Countdown to the Total Solar Eclipse
Led by Associate Professor of Physics Leslie Hebb, the campus launched a Year of the Sun program, gearing up for the total solar eclipse on April 8, 2024. Fortuitously, Geneva, N.Y. is in the narrow path of totality. This rare and spectacular event has not been visible from Geneva since 1806, 16 years before the founding of Hobart College.
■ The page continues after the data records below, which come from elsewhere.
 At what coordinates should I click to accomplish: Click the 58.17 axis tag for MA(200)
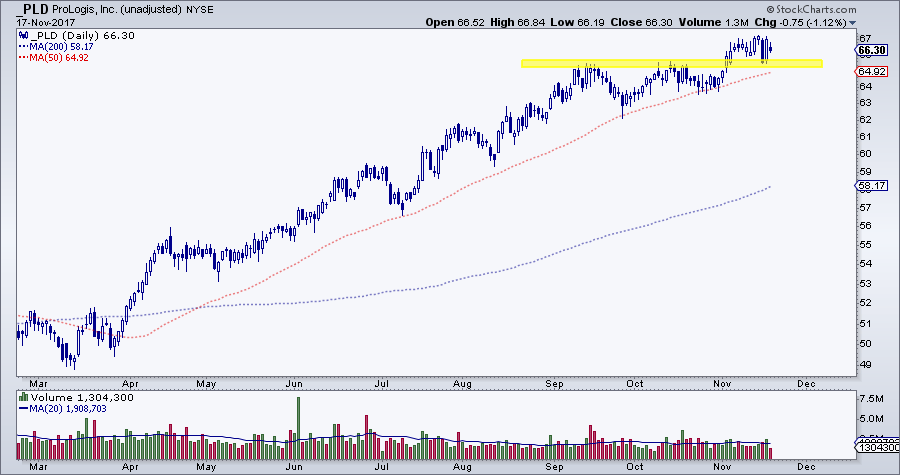[872, 186]
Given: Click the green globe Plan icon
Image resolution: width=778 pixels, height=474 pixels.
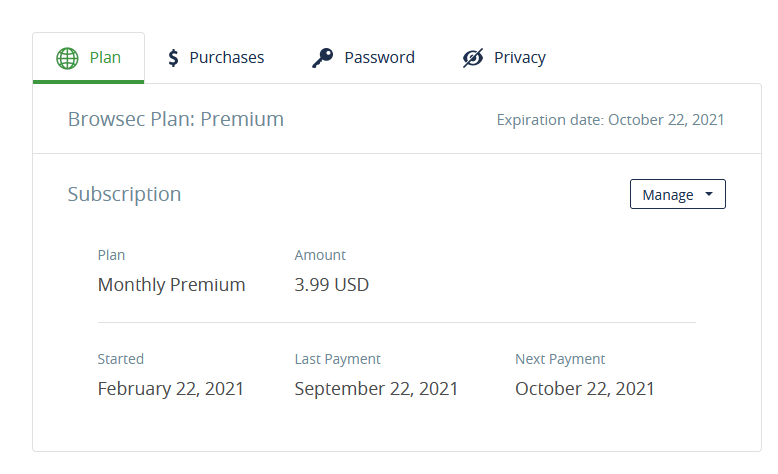Looking at the screenshot, I should click(67, 58).
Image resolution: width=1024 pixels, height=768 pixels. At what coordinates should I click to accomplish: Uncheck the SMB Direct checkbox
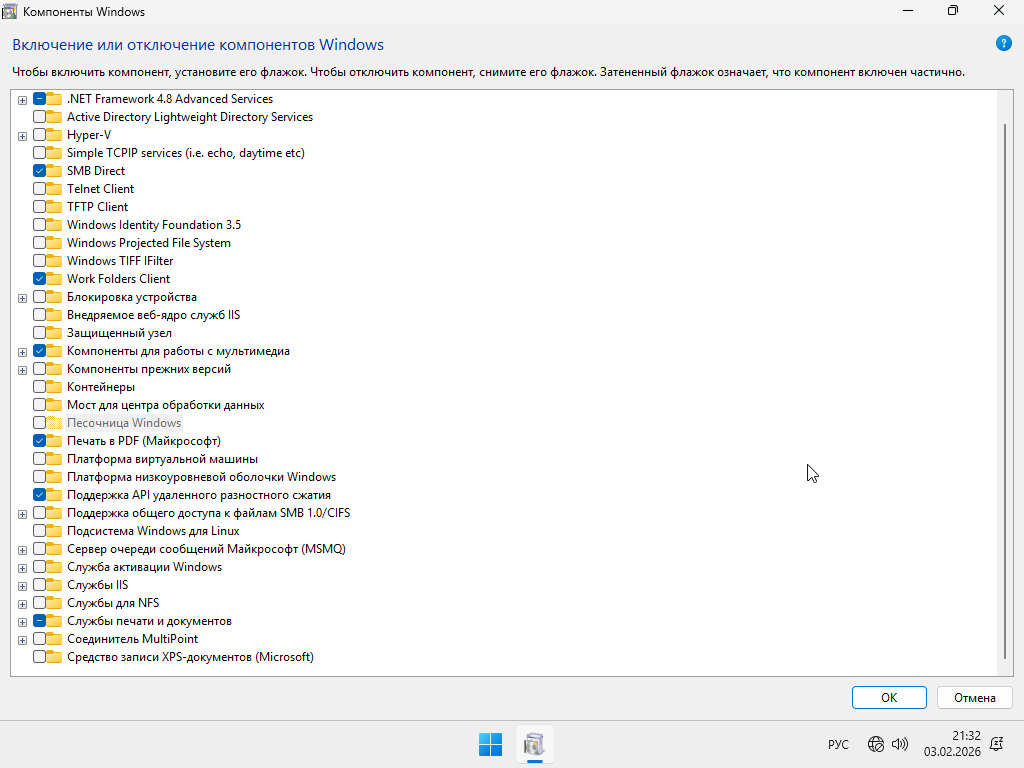39,171
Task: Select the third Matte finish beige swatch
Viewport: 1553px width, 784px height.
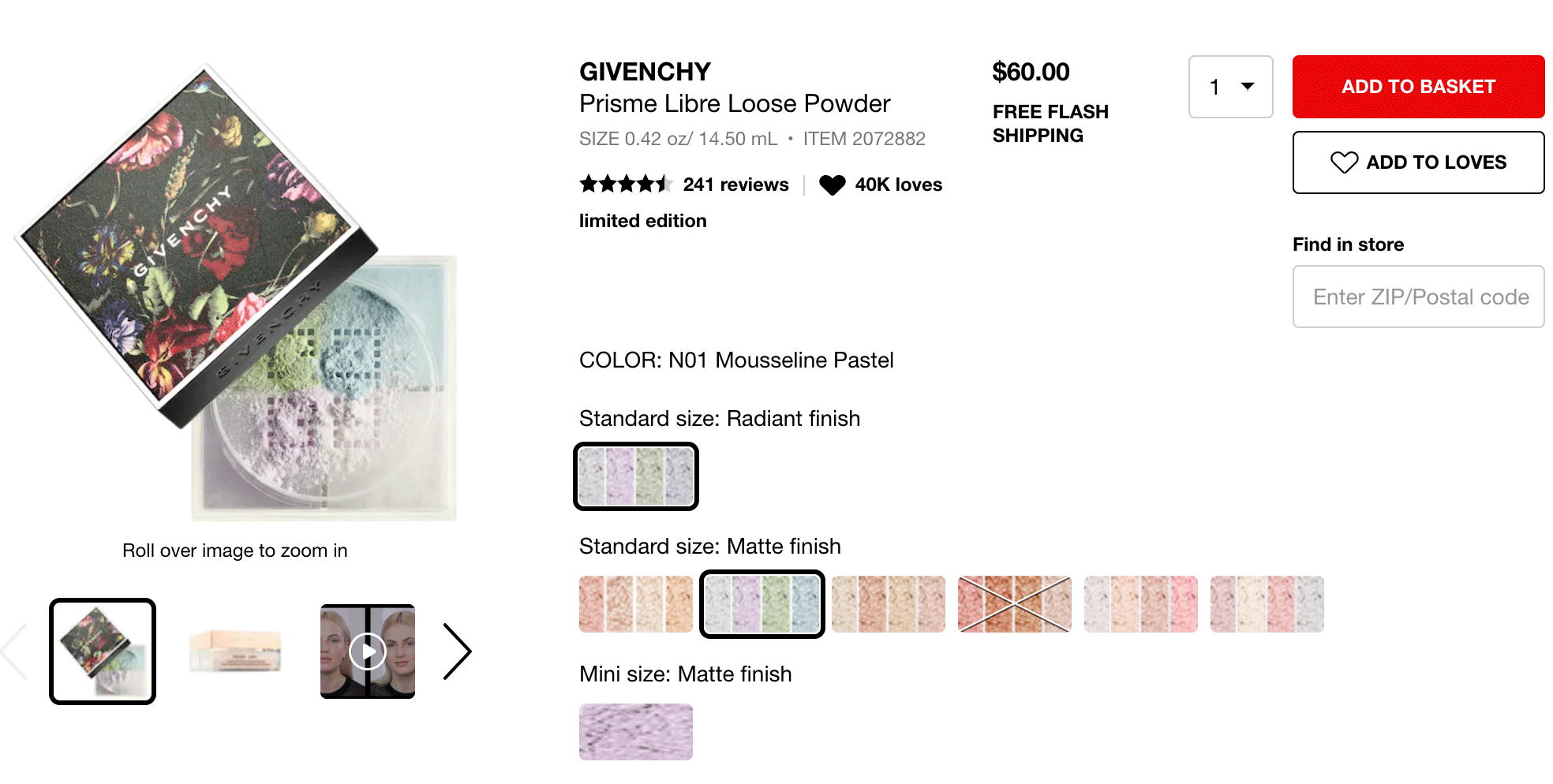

Dialogue Across Difference
In the weeks following the horrific terrorist attack in Israel and the devastating violence in Gaza, faculty and staff held open sessions to share their expertise and provide the campus community with insight regarding the unfolding situation. It was a topic of discussion at the Stern Family Forum, which featured New York Times opinion writer Frank Bruni and communications strategist and pollster Lee Carter, who also explored today’s divided political culture — and how to move beyond it. The President’s Forum featured former U.S. Representatives John J. Faso (R-NY) and Dan Glickman (D-KS) in a wide-ranging conversation about domestic and foreign policy. Former U.S. Ambassador to Ukraine Marie Yovanovitch and former head of the Federal Reserve Bank of Minneapolis Narayana Kocherlakota discussed key diplomatic and economic issues in events sponsored by James F. Anderton IV ’65. The award-winning theatre troupe Breaking Ice staged two performances to foster productive dialogue around issues of diversity, equity and belonging.
Celebrating Service
From Morocco to Geneva, N.Y., HWS’ commitment to service in 2023 celebrated another successful year. Five students from the Class of 2023 were accepted to the Peace Corps to serve in Guatemala, Morocco, North Macedonia and Paraguay. In Geneva, three students joined AmeriCorps, contributing to community-identified projects. For the seventh year in a row, HWS is among the top five U.S. liberal arts institutions recognized for service, according to Washington Monthly’s annual rankings. Student Trustee and Co-President of HWS Votes Samari Brown ’24 was named to the All In Campus Democracy Challenge Honor Roll for her work to increase voter engagement and turnout.
Support for the Future
Thanks to the engagement of the HWS community, 2023 was a spectacular fundraising year. New gifts and commitments totaled nearly $36 million during the 2022-23 fiscal year, the second-best fundraising year in HWS history. The total includes a $5.5 million gift from Honorary Trustee Katherine D. Elliott ’66, L.H.D. ’08 and Richard S. Abramson for scholarships and the Annual Fund and a $5 million gift from Kevin Stein ’88 and his family in support of a state-of-the-art building that will be the hub of scientific education at Hobart and William Smith.
Global Perspectives
In addition to students studying in faculty-led abroad programs around the world, HWS faculty and students earned significant national and international scholarships and awards including: Fulbrights in Taiwan and Germany; a Fulbright-Hays Group Project in Georgia, a Princeton in Asia Fellowship in Mongolia; an ASIANetwork grant to Tokyo; the Technos International in Tokyo, Benjamin A. Gilman International Scholarships in Costa Rica, Germany, Italy, New Zealand, Indonesia and South Korea; and the World Universities Debating Championship in Madrid, Spain.